En effet, le mouvement appétitif reçoit son nom de la connaissance qui précède,
comme l’effet reçoit le sien de sa cause qui est mieux connue. Car la puissance
cognitive connaît mieux son acte que celui de la puissance appétitive.
Objection
N°3. La certitude est une chose propre à la puissance cognitive. Or, on
attribue la certitude à l’espérance. Donc l’espérance appartient à la puissance
cognitive.
Réponse
à l’objection N°3 : La certitude est attribuée au mouvement non seulement de
l’appétit sensitif, mais encore de l’appétit naturel. Ainsi on dit que la
pierre tend certainement vers le centre de la terre, et cela par suite de
l’infaillibilité de la certitude de la connaissance qui précède en nous le
mouvement de l’appétit sensitif ou de l’appétit naturel.
Mais
c’est le contraire. L’espérance a le bien pour objet, comme nous l’avons dit
(art. préc.). Or, le bien considéré comme tel n’est
pas l’objet de la puissance cognitive, mais de la puissance appétitive. Donc l’espérance
n’appartient pas à la faculté cognitive, mais à la faculté appétitive.
Conclusion
L’espérance impliquant une certaine tendance de l’appétit vers le bien,
appartient nécessairement à la partie appétitive de l’âme, mais non à la partie
cognitive.
Il
faut répondre que puisque l’espérance implique une certaine tendance de
l’appétit vers le bien, elle appartient évidemment à la puissance appétitive.

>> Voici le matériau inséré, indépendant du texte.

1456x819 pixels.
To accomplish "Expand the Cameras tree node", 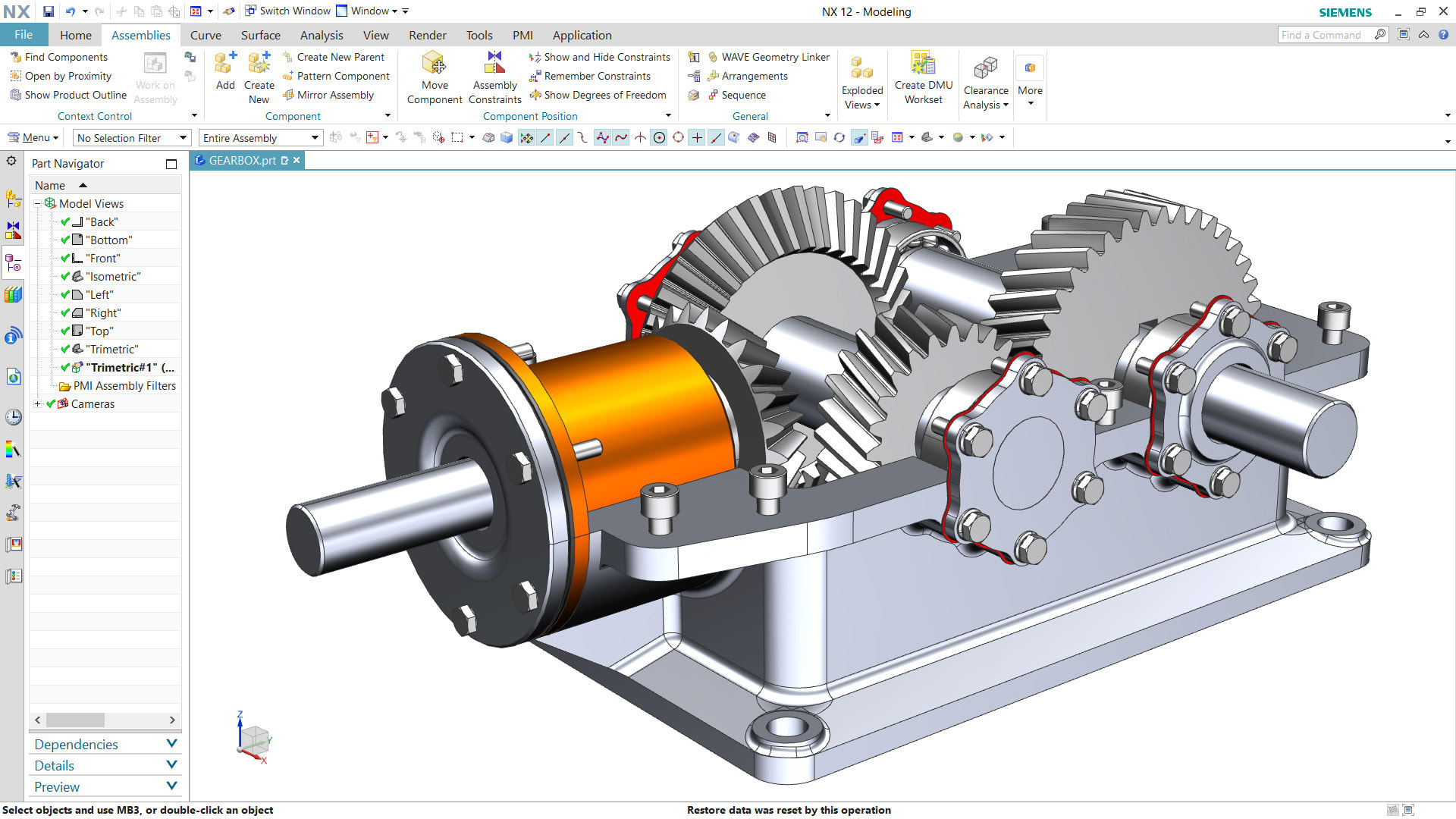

Car c’est à l’appétit proprement dit qu’il appartient de porter l’âme vers les
objets. Quant à l’action de la puissance cognitive, elle se perfectionne non
par suite du mouvement du sujet qui connaît vers les choses qu’il perçoit, mais
plutôt par suite de la présence des choses connues dans le sujet qui les
connaît. Mais parce que la puissance cognitive meut la puissance appétitive en
lui représentant son objet, les divers rapports sous lesquels on perçoit cet
objet produisent dans la puissance appétitive des mouvements différents. Car la
perception du bien produit dans l’appétit un autre mouvement que la perception
du mal ; de même la perception du mal présent agit autrement que celle du mal
futur, la perception du bien absolu autrement que celle du bien difficile, et
la perception du possible autrement que celle de l’impossible. D’après cela
l’espérance est le mouvement de la puissance appétitive qui résulte de la
perception du bien futur, ardu et possible à obtenir. Elle est par conséquent
la tendance de l’appétit vers un objet de cette nature.
Article
3 : L’espérance se trouve-t-elle dans les animaux ?
Objection
N°1. Il semble que dans les animaux il n’y ait pas d’espérance. Car l’espérance
se rapporte au bien futur, comme le dit saint Jean Damascène (De orth. fid., liv. 2, chap. 12). Or, la
connaissance des choses futures n’appartient pas aux animaux qui n’ont que la
connaissance sensitive dont les choses futures ne sont pas l’objet. Donc
l’espérance n’existe pas dans les animaux.
Réponse
à l’objection N°1 : Quoique les animaux ne connaissent pas l’avenir, cependant
l’animal est porté par son instinct naturel à s’en préoccuper comme s’il le
prévoyait. Cet instinct a été mis en lui par l’intelligence divine qui prévoit
toutes les choses futures.
Objection
N°2. L’objet de l’espérance est le bien possible à obtenir. Or, le possible et
l’impossible reposent sur la différence du vrai et du faux et n’existent que
dans l’intelligence, comme le dit Aristote (Met.,
liv. 6, text. 8). Donc l’espérance n’existe pas dans
les animaux qui sont dépourvus d’intelligence.
Réponse
à l’objection N°2 : L’objet de l’espérance n’est pas le possible considéré
comme une différence du vrai (En logique on appelle possible ce qui est vrai,
et impossible ce qui ne l’est pas. Ce n’est pas de cette espèce de possible
qu’il est ici question, il ne s’agit que du possible relatif.) ; car ce possible résulte du rapport du prédicat avec son
sujet. Mais c’est le possible considéré relativement à une puissance
quelconque, et c’est ce possible que dans sa Métaphysique (Met., liv. 5, text. 17) Aristote divise
en deux, comme nous l’avons fait.
Objection
N°3. Saint Augustin dit (Sup. Gen. ad litt., liv. 9, chap.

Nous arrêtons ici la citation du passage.